[start Extracted entries]
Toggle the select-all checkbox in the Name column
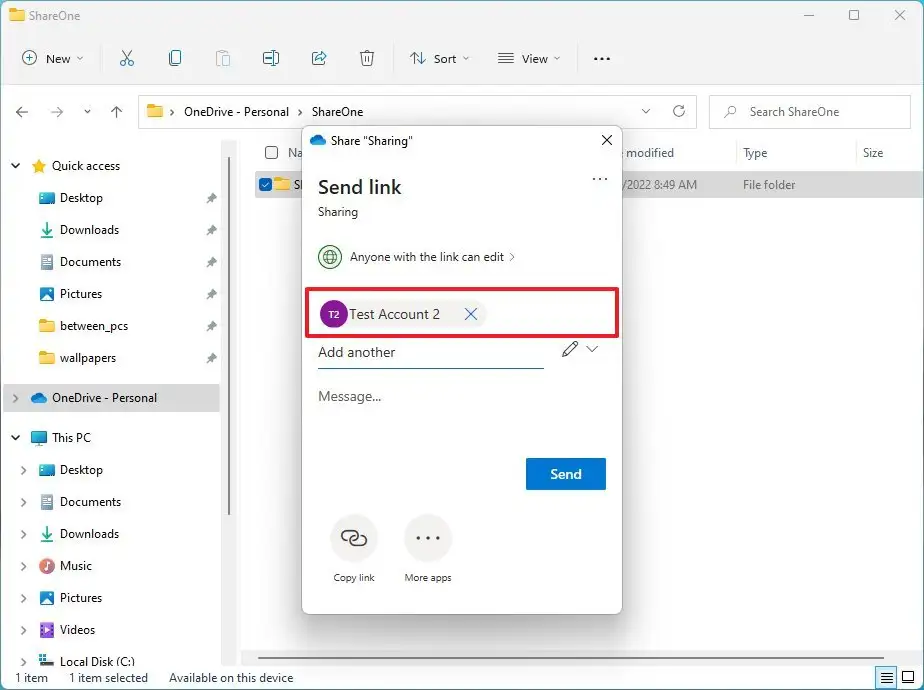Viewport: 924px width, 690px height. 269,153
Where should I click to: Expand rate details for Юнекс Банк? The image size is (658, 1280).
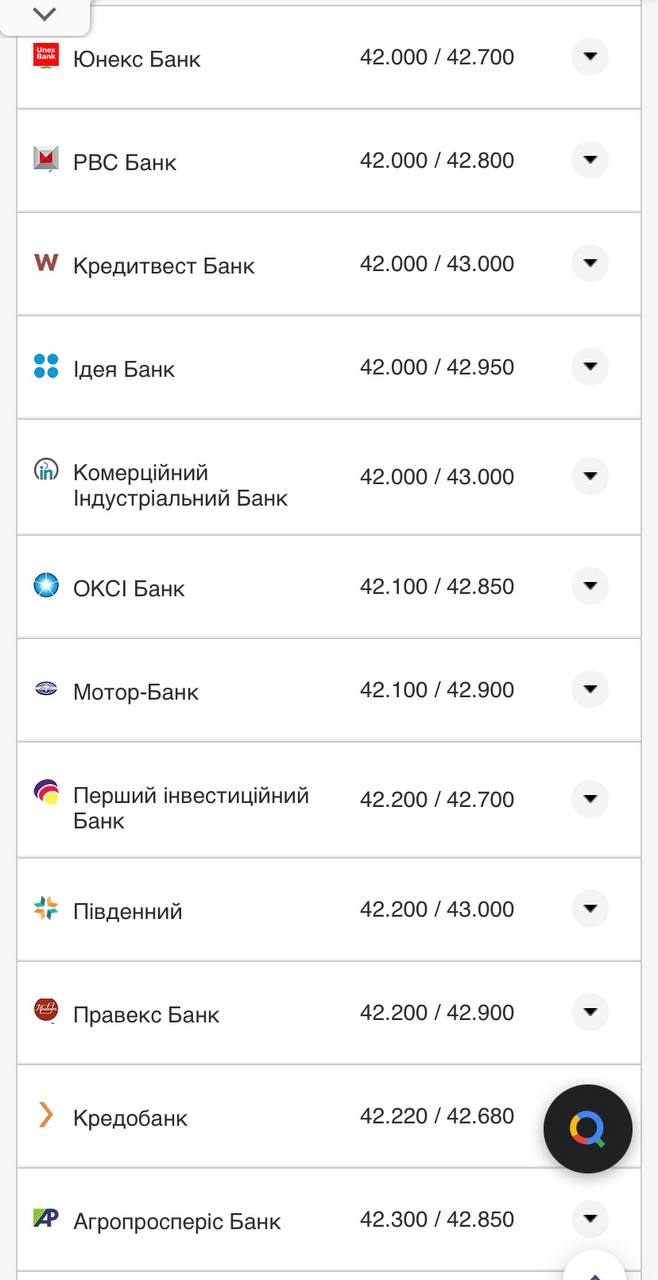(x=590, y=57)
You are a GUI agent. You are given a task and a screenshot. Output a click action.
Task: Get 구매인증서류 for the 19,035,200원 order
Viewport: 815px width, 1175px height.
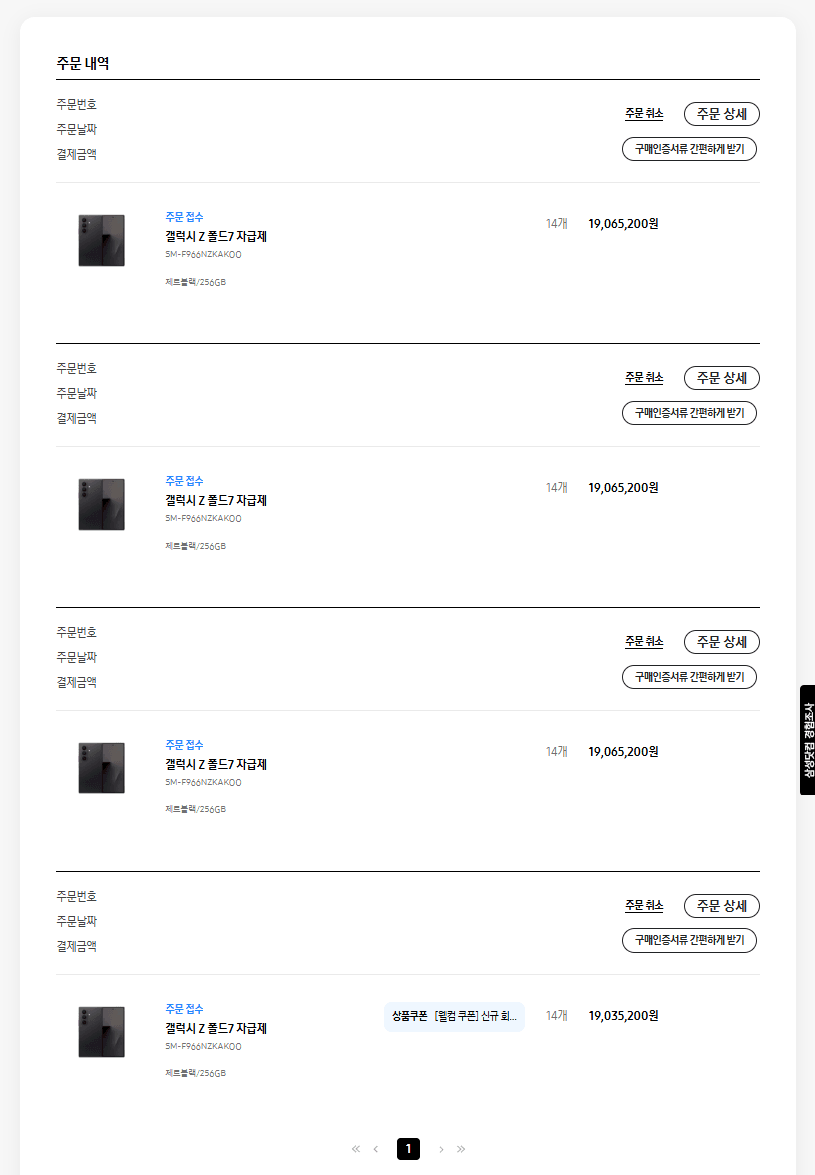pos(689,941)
[end Extracted entries]
Requirement :: Reproduce the lines of the items word for word, starting at the line that contains "Where should I" and ending with the last line of the items. Leave the pictures out of your answer.

Solution ::
Where should I click to: Expand rate details for Юнекс Банк? The image size is (658, 1280).
(x=590, y=57)
You are a GUI agent. You are given a task and a screenshot. Output a click action.
Task: Get 구매인증서류 for the 19,035,200원 order
Viewport: 815px width, 1175px height.
pos(689,941)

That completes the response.